===
1101,
4
===

 

{1101,4}

yaa;N shahr shahr bastii uuja;R hii hote paa))ii
iqliim-e ((aashiqii me;N bastaa nagar nah dekhaa

1) here I found, city after city, settlements only/emphatically becoming ruined
2) in the clime/region of lover-ship, I did not see a city becoming settled

 

Notes:

bastii : 'Inhabited place, settlement, colony; village, small town; abode, home; population, inhabitants'. (Platts p.155)

 

uuja;R : 'Laid waste, depopulated, demolished, ruined, in ruin, waste, desolate'. (Platts p.103)

 

iqliim : 'Clime, climate; region, country; zone, belt of country'. (Platts p.63)

S. R. Faruqi:

The phrase bastaa nagar nah dekhaa is a poetic marvel, because compared to nagar bastaa , to say bastaa nagar is more meaningful.

1) We did not see any city being settled; that is, every city that had been founded was ruined.

2) Those cities that were present were all in the process of being ruined.

3) In the clime of lover-ship, no one had ever settled a city at all.

4) There was no possibility of settling a city, because when cities and towns would be ruined, then where will there be any possibility of settling new cities?

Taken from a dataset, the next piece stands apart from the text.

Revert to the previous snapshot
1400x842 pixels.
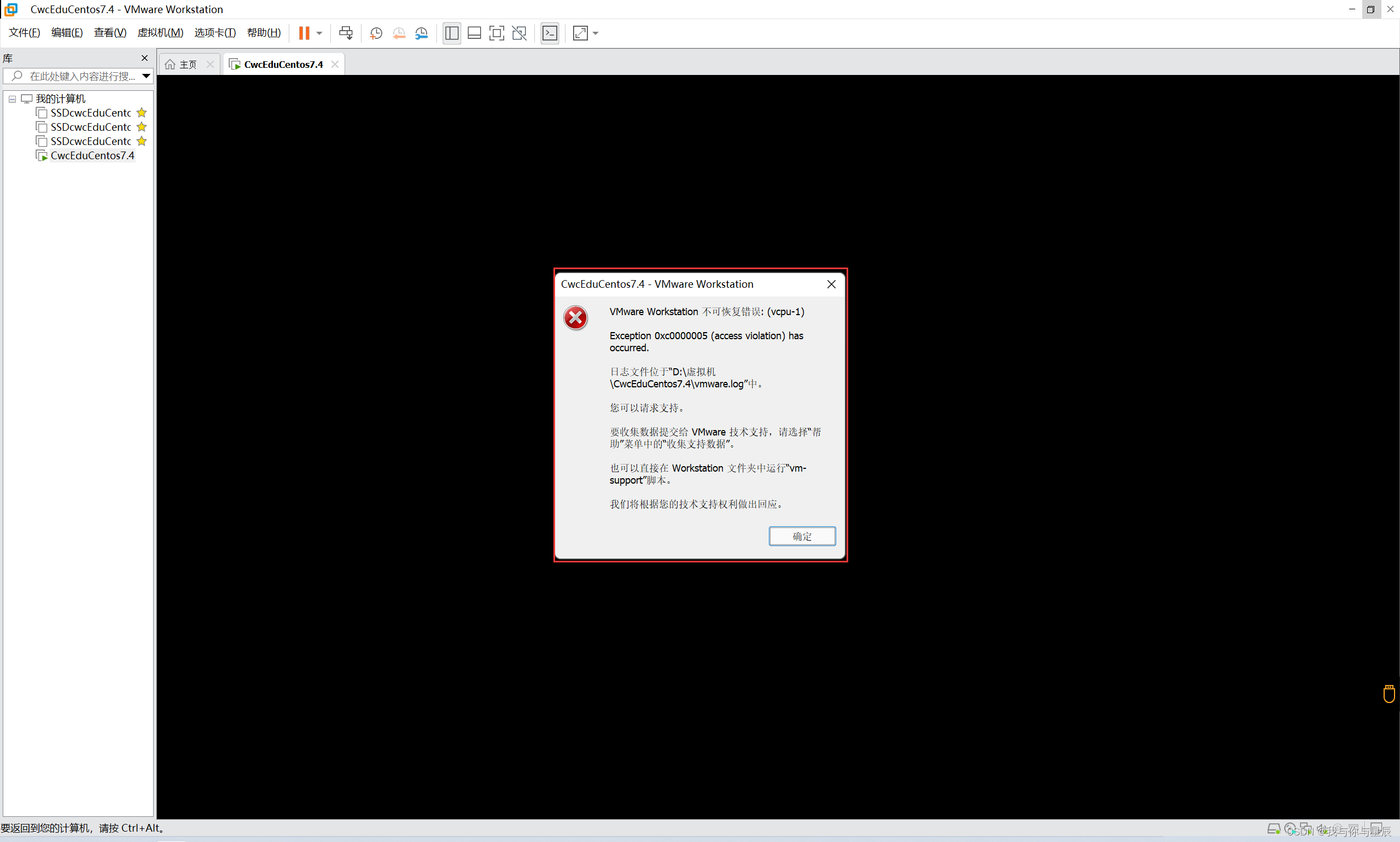coord(399,33)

To say shahr shaht bastii is also fine, because it too has two meanings: (1) the settlement of every city; and (2) in every city every neighborhood, every settlement. Then, the whole city is also a metaphor for passion and the lover, because by the 'clime of lover-ship' is meant 'the state of the lover, the ascendance of passion'.

And by 'city' can be meant 'a lover', or even 'a man'. How well Yevgeny Yevtushenko has said, 'Not only people die-- with them die worlds'. In this way cities that are being destroyed, or cities unable to bear flowers and fruit, become metaphors for the lover. Whoever experienced passion, did not flourish.

In the first line, the 'mood' too is devastating. The word 'found' creates an effect as though some traveler has seen the whole clime and come back, and is now describing its condition.

[See also {354,3}.]

FWP:

SETS
MOTIFS
NAMES
TERMS == METAPHOR; MOOD

The echo between bastii and bastaa is also a delight-- they look parallel, but though they both come from basnaa , one is a noun and the other an adjectival present participle ( bastaa hu))aa , 'in the act of becoming settled').

SRF's vision of the returned traveler is perhaps slightly undercut by 'here', which suggests that the speaker and hearers are in the clime itself. For after all, if Mir had wanted to create the 'returned traveler' effect, nothing could have been easier than for him to say vaa;N instead. But of course 'here' could be taken simply as a vivid descriptive device that creates extra immediacy ('here' meaning 'in the place I'm evoking now').

It's true that the speaker sounds like a traveler, a reporter. But might he not also be a veteran lover, giving an introductory tour-- and perhaps a somber warning-- to a newcomer?